→ **AVAILABLE DATA**
········

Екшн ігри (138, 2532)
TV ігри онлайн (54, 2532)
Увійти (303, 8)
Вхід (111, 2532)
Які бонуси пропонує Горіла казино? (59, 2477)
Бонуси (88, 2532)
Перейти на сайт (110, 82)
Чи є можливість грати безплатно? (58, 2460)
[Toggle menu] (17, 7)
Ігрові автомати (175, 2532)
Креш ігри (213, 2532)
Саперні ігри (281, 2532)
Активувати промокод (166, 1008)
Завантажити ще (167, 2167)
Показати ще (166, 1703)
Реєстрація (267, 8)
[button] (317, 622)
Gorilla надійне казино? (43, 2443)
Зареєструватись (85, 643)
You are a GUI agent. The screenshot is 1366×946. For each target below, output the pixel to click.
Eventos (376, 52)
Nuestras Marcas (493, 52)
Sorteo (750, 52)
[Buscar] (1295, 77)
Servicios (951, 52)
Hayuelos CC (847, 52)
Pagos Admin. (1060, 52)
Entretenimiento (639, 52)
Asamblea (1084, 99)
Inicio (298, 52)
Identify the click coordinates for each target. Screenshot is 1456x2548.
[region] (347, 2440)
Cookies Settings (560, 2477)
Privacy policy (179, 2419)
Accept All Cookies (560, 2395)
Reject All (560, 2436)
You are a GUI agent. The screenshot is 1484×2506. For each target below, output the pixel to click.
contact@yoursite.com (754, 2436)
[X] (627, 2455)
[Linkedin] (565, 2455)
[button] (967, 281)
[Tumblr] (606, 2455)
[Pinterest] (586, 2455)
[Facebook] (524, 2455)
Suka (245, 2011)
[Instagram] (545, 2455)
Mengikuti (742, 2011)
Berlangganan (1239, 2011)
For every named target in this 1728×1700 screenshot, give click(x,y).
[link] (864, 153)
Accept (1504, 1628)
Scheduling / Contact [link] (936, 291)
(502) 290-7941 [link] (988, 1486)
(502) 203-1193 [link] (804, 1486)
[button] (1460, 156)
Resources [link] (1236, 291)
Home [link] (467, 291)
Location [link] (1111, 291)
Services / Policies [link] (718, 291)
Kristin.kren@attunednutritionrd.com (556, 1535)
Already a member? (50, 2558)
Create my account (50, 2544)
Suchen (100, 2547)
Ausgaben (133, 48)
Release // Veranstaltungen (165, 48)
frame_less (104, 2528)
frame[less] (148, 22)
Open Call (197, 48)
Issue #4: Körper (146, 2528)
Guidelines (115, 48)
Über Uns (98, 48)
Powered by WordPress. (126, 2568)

········

→ **WHAT IS BEING ASKED**
Would you reproduce the full listing shown above, word for word?

→ **EXERCISE OUTPUT**
Екшн ігри (138, 2532)
TV ігри онлайн (54, 2532)
Увійти (303, 8)
Вхід (111, 2532)
Які бонуси пропонує Горіла казино? (59, 2477)
Бонуси (88, 2532)
Перейти на сайт (110, 82)
Чи є можливість грати безплатно? (58, 2460)
[Toggle menu] (17, 7)
Ігрові автомати (175, 2532)
Креш ігри (213, 2532)
Саперні ігри (281, 2532)
Активувати промокод (166, 1008)
Завантажити ще (167, 2167)
Показати ще (166, 1703)
Реєстрація (267, 8)
[button] (317, 622)
Gorilla надійне казино? (43, 2443)
Зареєструватись (85, 643)
You are a GUI agent. The screenshot is 1366×946. For each target below, output the pixel to click.
Eventos (376, 52)
Nuestras Marcas (493, 52)
Sorteo (750, 52)
[Buscar] (1295, 77)
Servicios (951, 52)
Hayuelos CC (847, 52)
Pagos Admin. (1060, 52)
Entretenimiento (639, 52)
Asamblea (1084, 99)
Inicio (298, 52)
Identify the click coordinates for each target. Screenshot is 1456x2548.
[region] (347, 2440)
Cookies Settings (560, 2477)
Privacy policy (179, 2419)
Accept All Cookies (560, 2395)
Reject All (560, 2436)
You are a GUI agent. The screenshot is 1484×2506. For each target below, output the pixel to click.
contact@yoursite.com (754, 2436)
[X] (627, 2455)
[Linkedin] (565, 2455)
[button] (967, 281)
[Tumblr] (606, 2455)
[Pinterest] (586, 2455)
[Facebook] (524, 2455)
Suka (245, 2011)
[Instagram] (545, 2455)
Mengikuti (742, 2011)
Berlangganan (1239, 2011)
For every named target in this 1728×1700 screenshot, give click(x,y).
[link] (864, 153)
Accept (1504, 1628)
Scheduling / Contact [link] (936, 291)
(502) 290-7941 [link] (988, 1486)
(502) 203-1193 [link] (804, 1486)
[button] (1460, 156)
Resources [link] (1236, 291)
Home [link] (467, 291)
Location [link] (1111, 291)
Services / Policies [link] (718, 291)
Kristin.kren@attunednutritionrd.com (556, 1535)
Already a member? (50, 2558)
Create my account (50, 2544)
Suchen (100, 2547)
Ausgaben (133, 48)
Release // Veranstaltungen (165, 48)
frame_less (104, 2528)
frame[less] (148, 22)
Open Call (197, 48)
Issue #4: Körper (146, 2528)
Guidelines (115, 48)
Über Uns (98, 48)
Powered by WordPress. (126, 2568)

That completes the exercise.